Donne in rosso

Racconto per il concorso "Premio Scheletri", 2012 - edizione 4

Mancavano pochi minuti all'inizio della kermesse. Giada, aveva lavorato duro. L'idea, le vagava nella testa già prima del trapasso.
Con grande soddisfazione aveva raggiunto il suo obiettivo: trentadue chili per un metro e settantacinque di altezza. Era pronta ad entrare nel sogno: percorrere le passerelle degli atelier più famosi, ma la morte l'aveva stroncata, lasciandole le pupille sbarrate dalla sorpresa.
Giada, non si era sentita sconfitta, tutt'altro.
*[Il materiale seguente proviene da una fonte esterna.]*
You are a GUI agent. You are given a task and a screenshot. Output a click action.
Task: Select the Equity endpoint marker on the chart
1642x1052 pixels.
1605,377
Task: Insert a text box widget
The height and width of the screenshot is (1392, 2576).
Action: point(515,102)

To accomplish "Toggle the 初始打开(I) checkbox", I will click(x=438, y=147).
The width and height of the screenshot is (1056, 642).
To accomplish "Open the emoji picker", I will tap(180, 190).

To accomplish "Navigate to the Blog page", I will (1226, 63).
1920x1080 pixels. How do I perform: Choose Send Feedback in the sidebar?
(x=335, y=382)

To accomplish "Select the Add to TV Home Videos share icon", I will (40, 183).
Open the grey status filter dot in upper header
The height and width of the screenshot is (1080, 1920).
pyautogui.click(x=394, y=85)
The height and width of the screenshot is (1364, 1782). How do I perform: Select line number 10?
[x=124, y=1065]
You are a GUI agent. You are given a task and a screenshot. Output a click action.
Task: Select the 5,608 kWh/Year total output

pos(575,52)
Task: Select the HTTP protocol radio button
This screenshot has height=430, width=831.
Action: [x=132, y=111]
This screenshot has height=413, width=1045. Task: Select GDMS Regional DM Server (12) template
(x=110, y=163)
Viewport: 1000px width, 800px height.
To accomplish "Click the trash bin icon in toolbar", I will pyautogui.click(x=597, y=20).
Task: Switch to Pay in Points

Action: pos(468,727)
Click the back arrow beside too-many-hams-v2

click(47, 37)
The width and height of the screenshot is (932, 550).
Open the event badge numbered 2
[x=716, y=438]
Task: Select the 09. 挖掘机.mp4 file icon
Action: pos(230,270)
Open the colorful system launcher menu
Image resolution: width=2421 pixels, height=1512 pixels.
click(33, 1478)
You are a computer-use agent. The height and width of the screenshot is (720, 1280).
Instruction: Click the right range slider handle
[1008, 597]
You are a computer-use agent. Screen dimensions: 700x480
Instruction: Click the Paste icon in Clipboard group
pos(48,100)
Era appena arrivata e già cercava, nelle tombe, ragazze come lei, desiderose di partecipare all'evento che avrebbe organizzato.
Il sotterraneo era in subbuglio. Il lavoro ferveva. Avevano raccolto cumuli di ragnatele e suddivise secondo la grandezza e la consistenza. Della colorazione si era interessata Giada.
Tra le pagine della mente, c'era già il tema che avrebbe definito la sfilata: "Donne in Rosso."
All'interno di grossi crani, aveva immesso il sangue raccolto dalle bare: secco, grumoso, vischioso, ancora miscelato ai liquidi corporei; nelle diverse tonalità del rosso.
L'aveva suddiviso secondo l'intensità: dal rosso bruno al rosso chiaro. Infine aveva intinto le tele. Un risultato fantastico. Per la sfumatura più chiara aveva dilavato il suo. Era ancora fresco.
Giada preparava i modelli, le ragazze univano, arricciavano, pieghettavano tra loro quei tessuti evanescenti dalle sfumature simili a tramonti africani.
Il percorso era stato tracciato lungo il viale delle cappelle più signorili. Ai lati, centinaia di candele illuminavano il buio della notte. I morti erano stati svegliati per partecipare al grande evento. Il cimitero sembrava una bolgia infernale: chi scendeva, chi saliva, chi usciva dal pianoterra.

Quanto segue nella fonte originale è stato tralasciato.